The Freewheeling Spirit of Bolaño Is Excellently Channelled in Foremost By Night

Foremost By Night

The opening quote of Foremost By Night (Víctor Iriarte, 2023), borrowed from Robert Bolaño, tells us that this is a horror story, “but it won’t appear to be, for the simple reason that I am the teller.” Inhabiting the spirit of the legendary Chilean novelist, his elliptical rhythms, his political rage, his ability to embrace the mysteries of life and give them stirring power, Víctor Iriarte’s debut film is all about the telling; a riot of formal invention, using the full boundaries of epistolary genre to explore one of the most shameful parts of Spanish history. 

We start with Vera (Lola Dueñas) writing a letter to her son Egoz (Manuel Egozkue). While pouring over old-school maps of Hamburg, Porto, Madrid and even Brazil, the camera lovingly caressing over streets and town names, she tells of how she gave him away after childbirth only for all records of him to be systematically erased by a corrupt and uncaring system. Using montage, historical footage and gorgeous renderings of the criminal underground, all shot on film, there is a great, vital energy to these moments, showing how the machinations of a corrupt state, still feeling the pain of the Franco era, are no match for one woman’s love of her son. 

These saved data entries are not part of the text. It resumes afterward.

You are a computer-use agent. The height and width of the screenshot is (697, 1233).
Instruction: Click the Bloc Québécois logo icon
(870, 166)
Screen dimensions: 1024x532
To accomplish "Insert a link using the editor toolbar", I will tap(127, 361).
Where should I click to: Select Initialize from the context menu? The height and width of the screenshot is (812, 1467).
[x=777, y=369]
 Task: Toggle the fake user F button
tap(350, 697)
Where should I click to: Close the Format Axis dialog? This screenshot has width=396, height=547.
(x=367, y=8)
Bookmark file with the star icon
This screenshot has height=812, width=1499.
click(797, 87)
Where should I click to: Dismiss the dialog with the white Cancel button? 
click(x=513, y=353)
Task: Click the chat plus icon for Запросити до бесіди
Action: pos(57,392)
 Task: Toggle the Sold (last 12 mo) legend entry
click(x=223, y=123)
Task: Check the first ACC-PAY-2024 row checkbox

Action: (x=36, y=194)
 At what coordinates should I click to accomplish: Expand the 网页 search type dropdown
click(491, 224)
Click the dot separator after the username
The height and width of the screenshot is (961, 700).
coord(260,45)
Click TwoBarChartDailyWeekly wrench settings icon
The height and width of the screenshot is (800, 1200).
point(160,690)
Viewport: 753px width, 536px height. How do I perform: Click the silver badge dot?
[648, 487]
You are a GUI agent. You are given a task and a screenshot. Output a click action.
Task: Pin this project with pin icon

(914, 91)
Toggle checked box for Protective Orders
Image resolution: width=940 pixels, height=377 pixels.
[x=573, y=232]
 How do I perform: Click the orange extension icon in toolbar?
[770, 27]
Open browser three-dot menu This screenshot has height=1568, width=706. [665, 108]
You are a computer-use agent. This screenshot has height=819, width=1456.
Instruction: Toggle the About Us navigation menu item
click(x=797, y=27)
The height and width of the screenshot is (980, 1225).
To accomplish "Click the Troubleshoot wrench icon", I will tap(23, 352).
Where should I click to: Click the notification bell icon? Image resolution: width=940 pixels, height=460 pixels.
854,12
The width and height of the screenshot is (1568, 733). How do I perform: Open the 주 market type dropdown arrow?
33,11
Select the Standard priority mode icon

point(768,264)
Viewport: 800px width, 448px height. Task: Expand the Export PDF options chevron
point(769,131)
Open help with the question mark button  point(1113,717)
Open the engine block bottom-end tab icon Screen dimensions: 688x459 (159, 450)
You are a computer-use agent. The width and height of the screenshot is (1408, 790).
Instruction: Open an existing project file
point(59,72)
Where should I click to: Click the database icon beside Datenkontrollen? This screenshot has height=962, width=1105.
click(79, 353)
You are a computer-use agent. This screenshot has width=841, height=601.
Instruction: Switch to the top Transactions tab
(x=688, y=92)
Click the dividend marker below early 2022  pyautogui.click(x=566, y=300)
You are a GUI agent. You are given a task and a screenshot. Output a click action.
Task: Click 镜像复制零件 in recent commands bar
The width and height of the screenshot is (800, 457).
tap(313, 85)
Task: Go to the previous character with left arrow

Easily the best part of the movie, it displays Iriarte’s talent for unusual compositions, such as the overlay of a laser pointer on a map, representing a car’s movements, or the subtle use of slow-motion to represent men in power, or birds-eye-view shots of maps being arranged, money being packed, guns being loaded. Every shot, every movement, every glance, is heavy with meaning, pointing to a portentous, ominous conclusion.  

From Vera, we move to Cora (Ana Torrent), the other victim in this state-sponsored mess. She was told the mother died in childbirth. By switching so cleanly to her perspective, shot mostly through a captivating circular Iris shot, the second third, traversing across the Iberian peninsula from San Sebastian to Porto, shows how both women were screwed over by a deeply uncaring system. 

There are certainly shades of Bolaño’s best work throughout this film, both in its exploration of missing children — echoing the central concerns of perhaps the 21st century’s greatest novel, 2666 (2004) — and its epic, freewheeling energy. He’s one of my favourite authors due to his hyperlink style, constantly bringing together disparate characters yet making them feel part of the same, vital story. 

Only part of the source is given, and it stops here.